Guide to writing a research proposal
A crucial part of the MPhil/PhD application is presenting a clear and concise research proposal that should be between 500 and 1000 words (some schools require longer proposals).
Why is it important?
- It shows you have a good knowledge of the existing work and existing debates and have formulated specific questions which you wish to explore. It shows that you have a research idea which will lead to the creation of new knowledge and understanding.
- It helps us to see if we have an academic who can offer you supervision.
How to write a research proposal
Your research proposal should consist of the following elements.
- Be concise; key words are essential.
b. Background and rationale
- This section need to explain the background and issues of your proposed research – identify the discipline, summarise what you know of the existing literature and demonstrate how your background gives you competence to work on this subject.
c. Research question(s)
- Here you need to formulate your research question(s) clearly. Explain what problems or issues you wish to explore and why you wish to explore them.
d. Research methodology
- You should clarify the theoretical resources you will be drawing on and why.
- You should demonstrate your knowledge of the research problems and issues related to your research questions and their relevance and usefulness to your particular project.
- Explain the contribution made by existing scholars who have laid the groundwork for your research and explain what further issues are left to be developed by your research.
e. Methodology, or data and data collection
- This section is very important because it informs the research admissions committee how you plan to tackle your research problem. It is your work plan: how you intend to go about your research. It demonstrates that you have an awareness of the methodological tools available in your subject and that you have some understanding of which would be suitable for your research.
- You need to specify the approach you feel will be most appropriate:
- You could demonstrate knowledge of alternative research methods and make a case for which method you would like to use.
- You could discuss the collection of data: how you would collect it and how you would analyse it.
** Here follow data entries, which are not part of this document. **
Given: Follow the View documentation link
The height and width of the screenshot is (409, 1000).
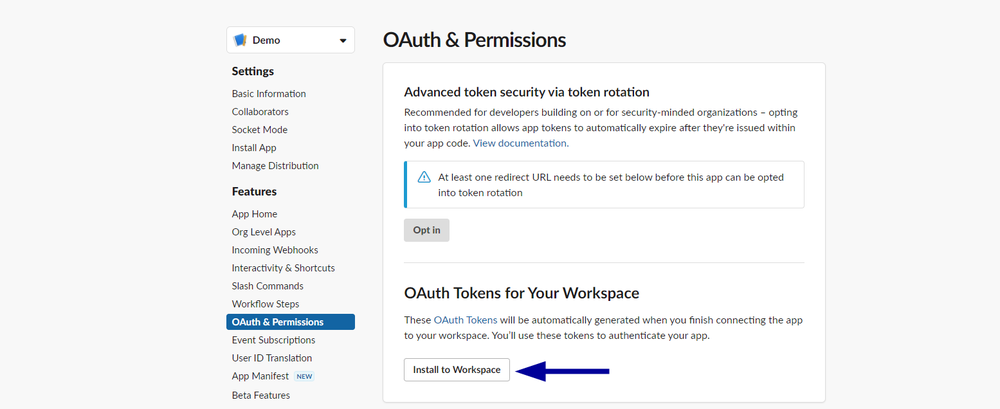Looking at the screenshot, I should (x=520, y=143).

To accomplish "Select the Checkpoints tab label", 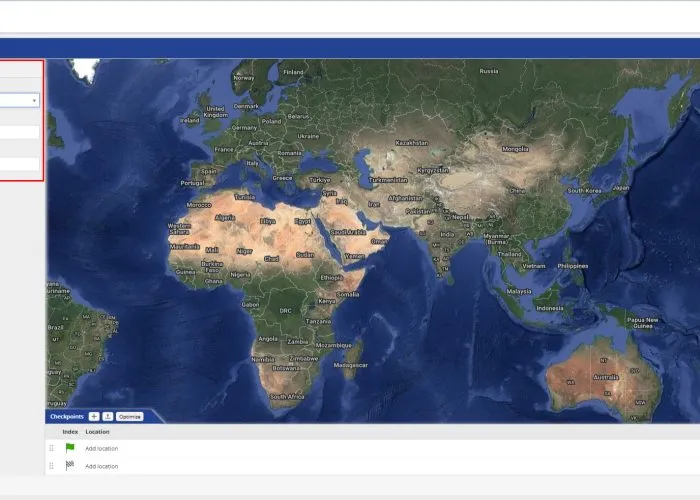I will 65,416.
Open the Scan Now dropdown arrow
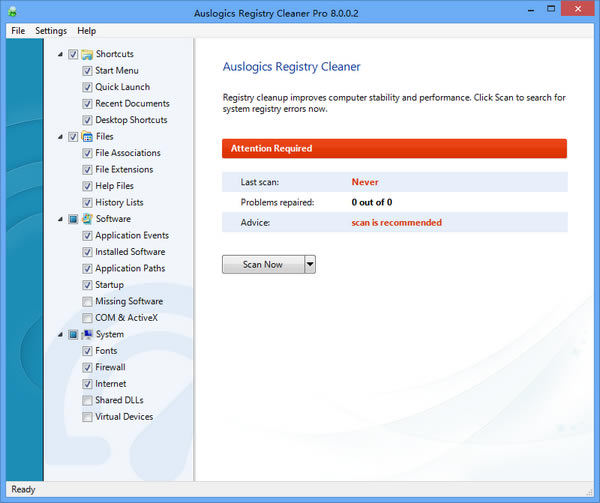This screenshot has width=600, height=503. click(x=310, y=264)
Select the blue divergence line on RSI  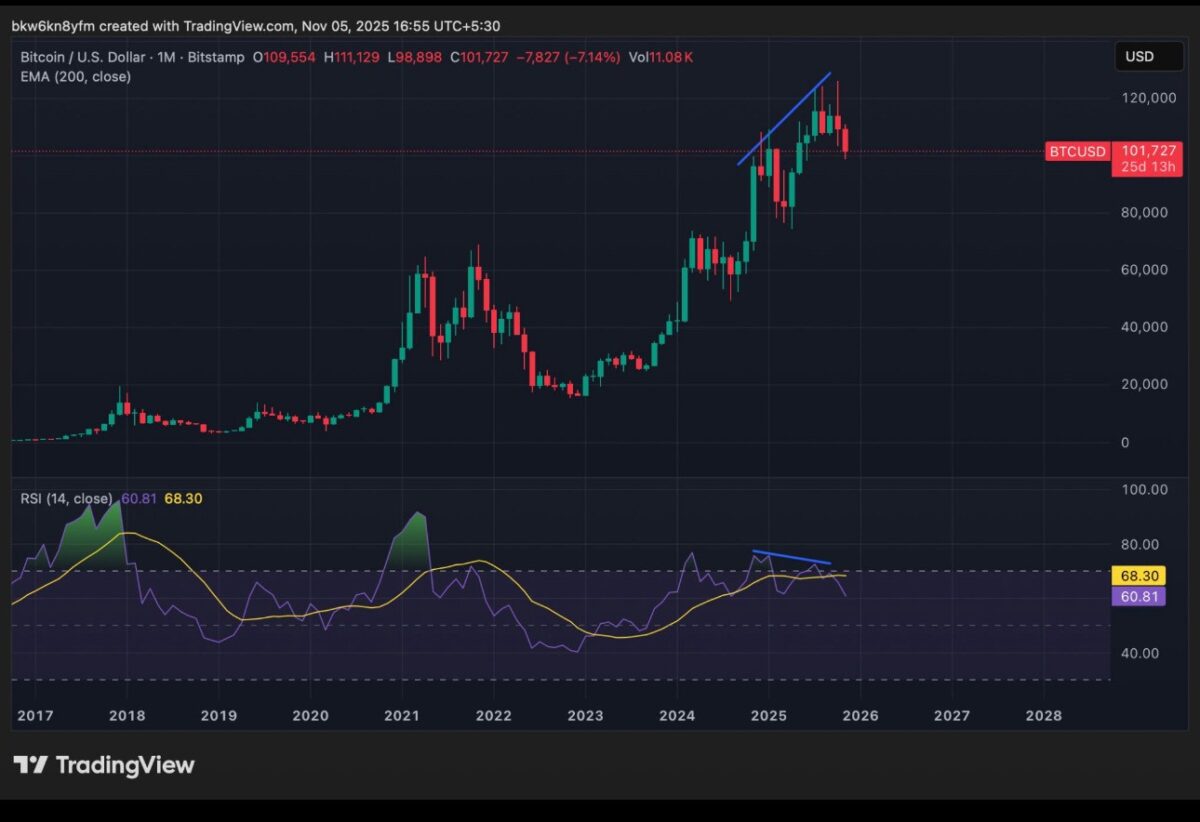791,557
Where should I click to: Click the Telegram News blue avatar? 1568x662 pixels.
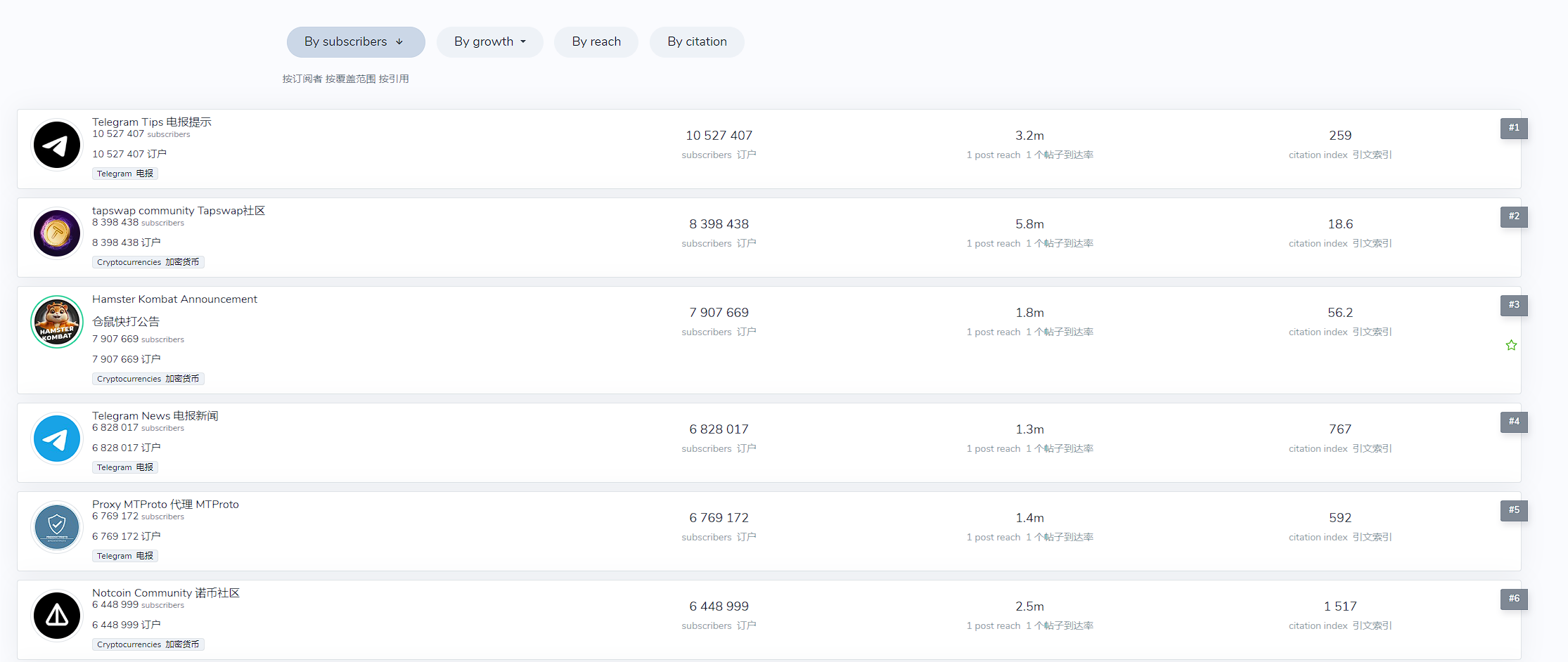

- You could use empirical surveys, interdisciplinary work, comparative analysis, etc.
- You could discuss practical issues: do you intend to undertake fieldwork, where and for how long.
- You should discuss how you would need access to organisations, documents, libraries, archives, labs.
- Do you need to consider ethical issues?
- You need to demonstrate an awareness of the need for planning and have a realistic idea of the proposed timescale.
- You should include a short list of references to key articles and texts within your statement.
What to avoid
- Broad topic areas that would be unmanageable as PhD topics.
- Vague descriptions of research area.
- Stating that 'no work has been done on a particular subject'.
- Subject areas where Birkbeck academics have no expertise.